Giorgio Napolitano, o della necessità dell’élite

Questione: il padre nobile della “riforma” ha dunque perso e, superati i 90 anni, si ritira con la coda fra le gambe, come scrivono alcune giornastute?
La risposta è già scritta nelle sue gesta durate già sette decenni: il grande commesso dei dominanti (a stelle e strisce, in this case) non solo non va mai in pensione, ma non conosce nemmeno giovinezza e maturità adulta. Per questa personificazione le età della vita non esistono: egli serve sempre coloro i quali deve servire (che ovviamente possono cambiare restando il mondo lo stesso) e non si arrende mai.
Se gli riesce (e spesso purtroppo è così), farà poi più danni da morto che da vivo.
Napolitano è incarnazione di tutto questo e non può “uscire dalla parte”: da quando magnificò le sorti dell’Operazione Barbarossa scrivendo nella rivista dei G.U.F. a quando conobbe Togliatti durante la “svolta” di Salerno, da quando terrorizzò la sua base operaia del PCI tuonando contro le barricate ungheresi del ’56 a quando diede addosso proditoriamente ex cathedra al valente fisico Marcello Cini a colpi di “materialismo dialettico”.
Senza dimenticare quando Napolitano fece da spalla a Berlinguer nella demolizione del partito mediante la “linea della fermezza” durante il sequestro Moro a quando lui stesso diventò il “comunista” preferito di Kissinger, di perlina in perlina golpista fin quando brigò per l’ennesimo alto tradimento della patria e della sua costituzione nel corso del 2011, che è la stagione nella quale ci muoviamo ancora oggi e che, purtroppo, non finisce adesso nonostante la sonora batosta inflittagli dal NO popolare.
A dimostrazione della tesi (Napolitano non uscirà di scena nemmeno dopo il 4 dicembre: anzi, colpirà ancora, e fortissimamente), giocano due pensierini che l’esimio “uomo delle istituzioni” ha provato a tradurre in esternazioni nelle ultime settimane.
In primo luogo, ci ha spiegato che lui stava lavorando per la riforma della costituzione “da oltre trent’anni”, tramando dai suoi mutanti ma sempre alti uffici: e guarda caso rimontiamo precisamente al periodo dell’affaire Moro e all’avvio della dissoluzione finale del “suo” PCI: un giro di boa cruciale per l’intera storia repubblicana, culmine degli esperimenti dei dominanti nel loro “laboratorio Italia”, dal quale si dipartiranno i sentieri che portano all’oggi, compresi quelli più direttamente economico-finanziari che passarono dall’accettazione dello SME al “divorzio” tra Tesoro e Banca d’Italia.
Credete voi che un simile lavoro di lunghissima lena possa essere messo in discussione dall’esito del referendum? Non sia mai: le “masse maleducate” se per caso votano contro i dominanti vanno riportate sulla retta via: Giorgio ‘o Sicco” conosce i metodi e sa giocare con più mazzi nella stessa mano… L’ètà tarda non conta granché: e anche Mattarella, presto e banalmente, dovrà avere il suo consiglio quale presidente emerito.

⁂

● **Consegna a**: Riporta come elenco JSON di stringhe le righe di dati qui sotto, dalla riga che contiene "The height and width of the screenshot is (700, 2576)." alla riga che contiene "center [112, 260].", con una stringa per ogni riga e senza le righe vuote.
Le righe riportate di seguito non hanno nulla a che fare con l'articolo su Napolitano.

⁂

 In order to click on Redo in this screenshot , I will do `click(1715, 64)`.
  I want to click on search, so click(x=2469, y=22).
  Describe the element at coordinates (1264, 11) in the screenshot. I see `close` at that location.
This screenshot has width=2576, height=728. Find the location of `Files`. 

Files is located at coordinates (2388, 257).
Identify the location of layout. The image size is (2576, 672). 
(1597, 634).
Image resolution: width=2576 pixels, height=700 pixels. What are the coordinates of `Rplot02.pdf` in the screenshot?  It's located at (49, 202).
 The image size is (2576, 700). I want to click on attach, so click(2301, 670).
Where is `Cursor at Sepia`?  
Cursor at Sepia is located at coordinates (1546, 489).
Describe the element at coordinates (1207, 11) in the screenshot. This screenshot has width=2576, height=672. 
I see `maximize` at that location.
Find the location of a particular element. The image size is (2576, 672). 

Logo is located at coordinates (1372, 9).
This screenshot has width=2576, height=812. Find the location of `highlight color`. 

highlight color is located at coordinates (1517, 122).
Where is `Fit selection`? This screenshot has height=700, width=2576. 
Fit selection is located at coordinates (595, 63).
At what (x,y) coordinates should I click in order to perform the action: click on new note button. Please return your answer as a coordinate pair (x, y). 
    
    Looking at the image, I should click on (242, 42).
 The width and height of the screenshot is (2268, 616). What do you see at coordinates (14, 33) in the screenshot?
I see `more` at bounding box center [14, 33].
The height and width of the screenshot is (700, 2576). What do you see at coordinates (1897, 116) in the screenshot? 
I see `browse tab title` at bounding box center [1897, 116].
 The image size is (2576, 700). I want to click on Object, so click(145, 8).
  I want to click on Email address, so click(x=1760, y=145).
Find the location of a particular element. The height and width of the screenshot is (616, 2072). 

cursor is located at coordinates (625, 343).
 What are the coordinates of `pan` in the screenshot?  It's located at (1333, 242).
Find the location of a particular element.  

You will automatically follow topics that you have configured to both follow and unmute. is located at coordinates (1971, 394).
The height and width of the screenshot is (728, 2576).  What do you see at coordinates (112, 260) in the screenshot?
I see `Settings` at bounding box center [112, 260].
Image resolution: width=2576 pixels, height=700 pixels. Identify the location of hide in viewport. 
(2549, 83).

⁂

● **Consegna b**: Cita parola per parola il passo dell'articolo su Napolitano che va da "Senza dimenticare quando" a "nelle ultime settimane.".

● **Soluzione a**:
[
  "The height and width of the screenshot is (700, 2576). What do you see at coordinates (1897, 116) in the screenshot? ",
  "I see `browse tab title` at bounding box center [1897, 116].",
  " The image size is (2576, 700). I want to click on Object, so click(145, 8).",
  "  I want to click on Email address, so click(x=1760, y=145).",
  "Find the location of a particular element. The height and width of the screenshot is (616, 2072). ",
  "cursor is located at coordinates (625, 343).",
  " What are the coordinates of `pan` in the screenshot?  It's located at (1333, 242).",
  "Find the location of a particular element.  ",
  "You will automatically follow topics that you have configured to both follow and unmute. is located at coordinates (1971, 394).",
  "The height and width of the screenshot is (728, 2576).  What do you see at coordinates (112, 260) in the screenshot?",
  "I see `Settings` at bounding box center [112, 260]."
]

● **Soluzione b**:
Senza dimenticare quando Napolitano fece da spalla a Berlinguer nella demolizione del partito mediante la “linea della fermezza” durante il sequestro Moro a quando lui stesso diventò il “comunista” preferito di Kissinger, di perlina in perlina golpista fin quando brigò per l’ennesimo alto tradimento della patria e della sua costituzione nel corso del 2011, che è la stagione nella quale ci muoviamo ancora oggi e che, purtroppo, non finisce adesso nonostante la sonora batosta inflittagli dal NO popolare.
A dimostrazione della tesi (Napolitano non uscirà di scena nemmeno dopo il 4 dicembre: anzi, colpirà ancora, e fortissimamente), giocano due pensierini che l’esimio “uomo delle istituzioni” ha provato a tradurre in esternazioni nelle ultime settimane.